## Your objective
For this exercise, return only the lines in the records below from the one holding "Instruction: Collapse the Patterns tree node" through the one holding "You are a computer-use agent. This", including both, exactly as they appear and without pictures.

## Data records
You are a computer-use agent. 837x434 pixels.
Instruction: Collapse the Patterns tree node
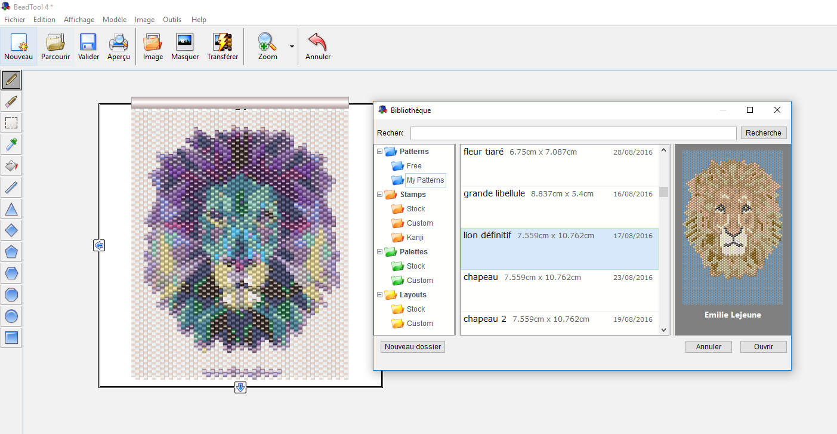coord(380,152)
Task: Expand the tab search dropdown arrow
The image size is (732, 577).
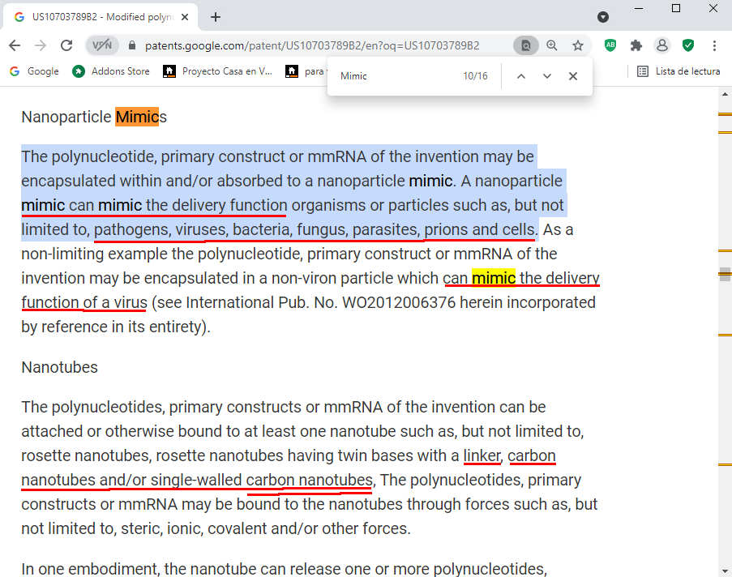Action: pyautogui.click(x=603, y=16)
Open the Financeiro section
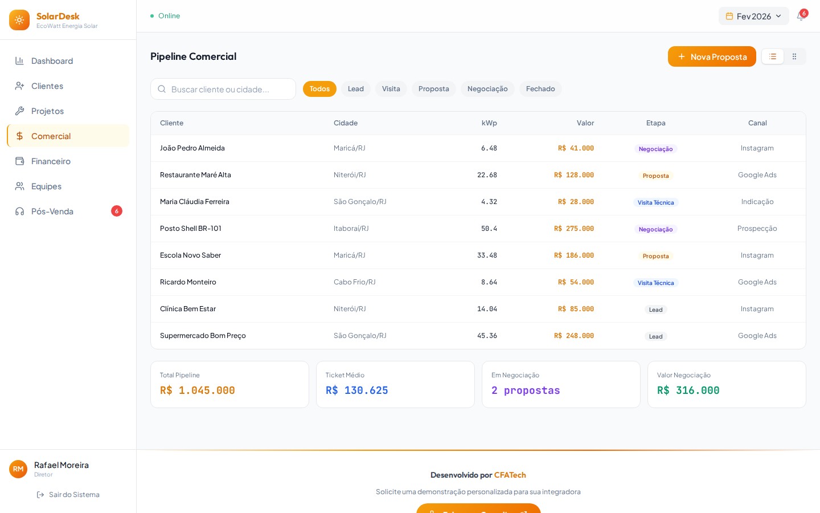820x513 pixels. tap(51, 161)
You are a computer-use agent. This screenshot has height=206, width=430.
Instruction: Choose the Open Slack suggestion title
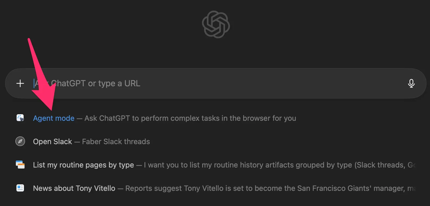[52, 141]
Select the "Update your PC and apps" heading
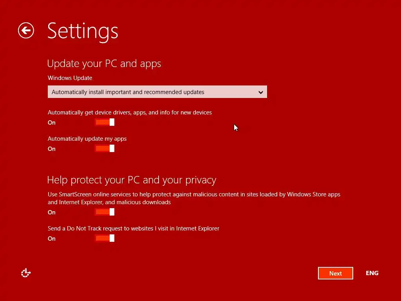The height and width of the screenshot is (301, 401). [x=104, y=63]
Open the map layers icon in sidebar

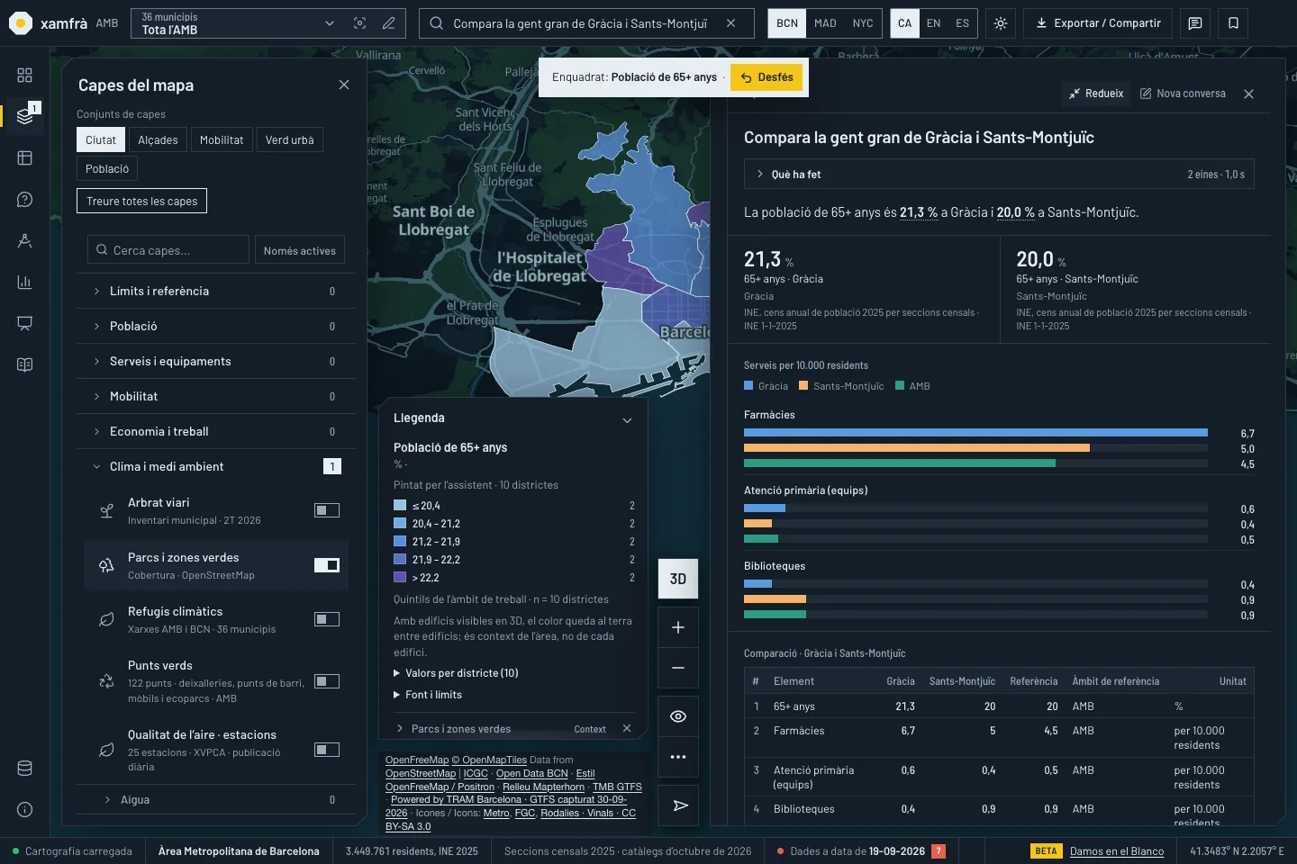pos(25,116)
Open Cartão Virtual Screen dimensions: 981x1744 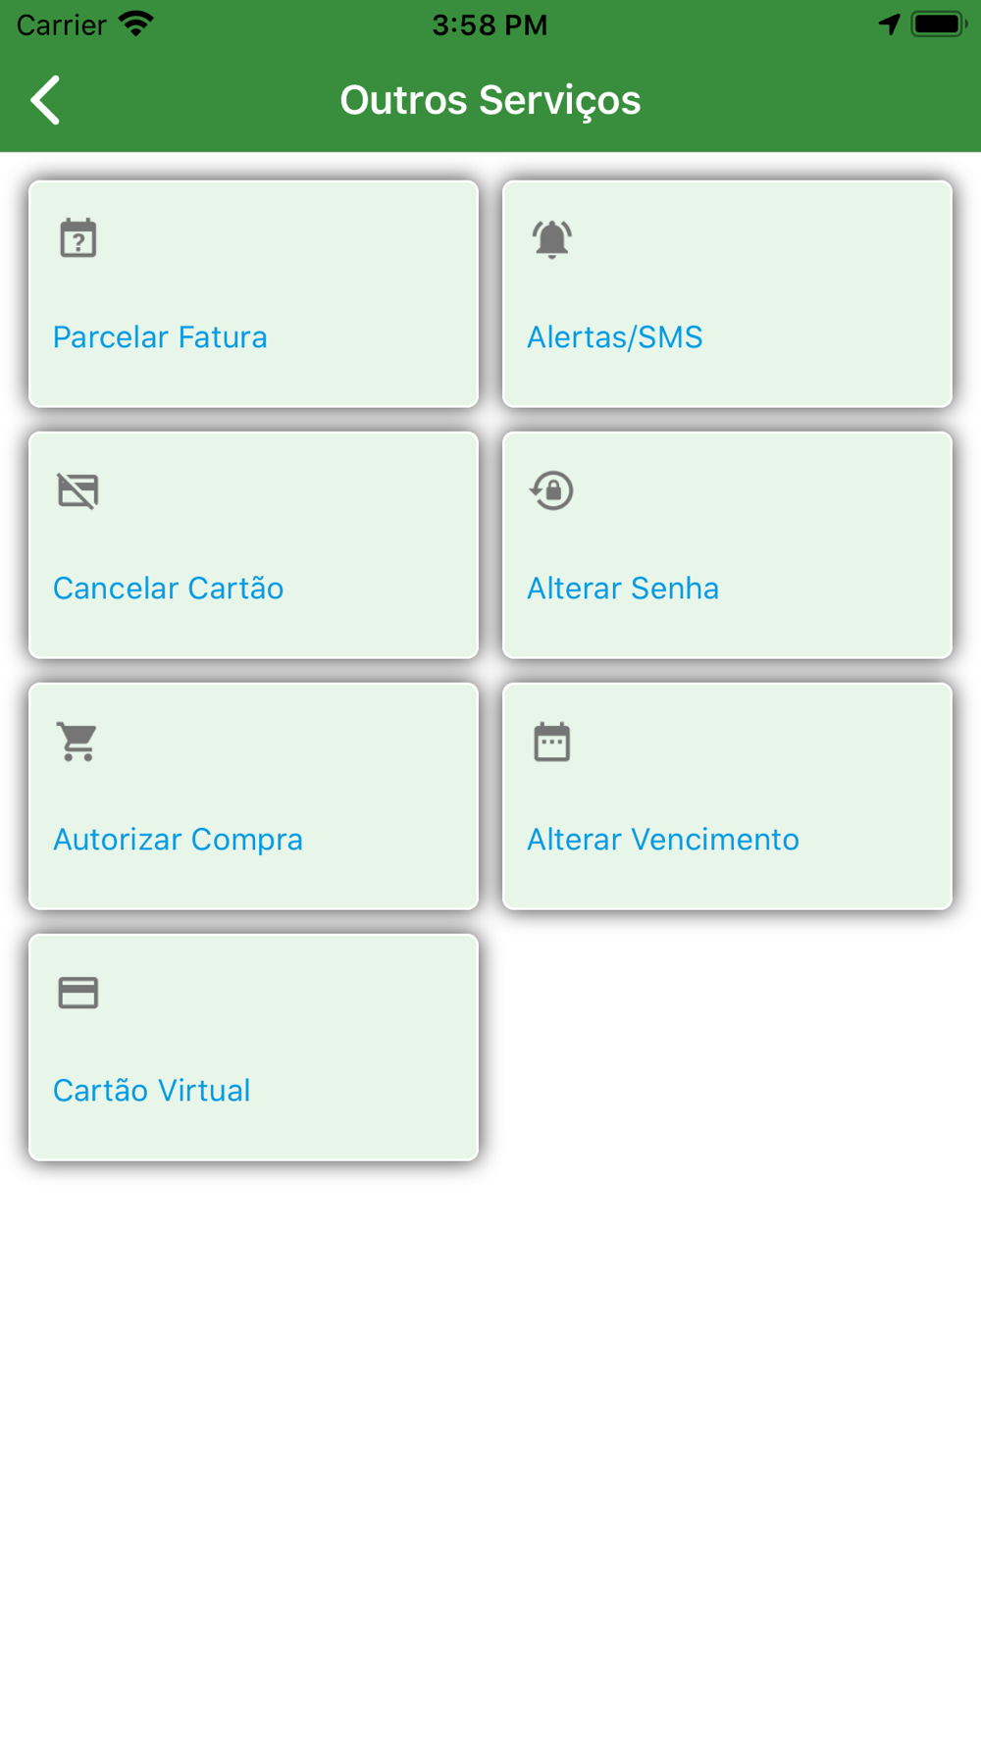[152, 1091]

## Written solution
Instruction: Collapse the Patterns tree node
coord(380,152)
Task: Expand the tab search dropdown arrow
The image size is (732, 577).
Action: pyautogui.click(x=603, y=16)
Open the Financeiro section
820x513 pixels. tap(51, 161)
You are a computer-use agent. This screenshot has height=206, width=430.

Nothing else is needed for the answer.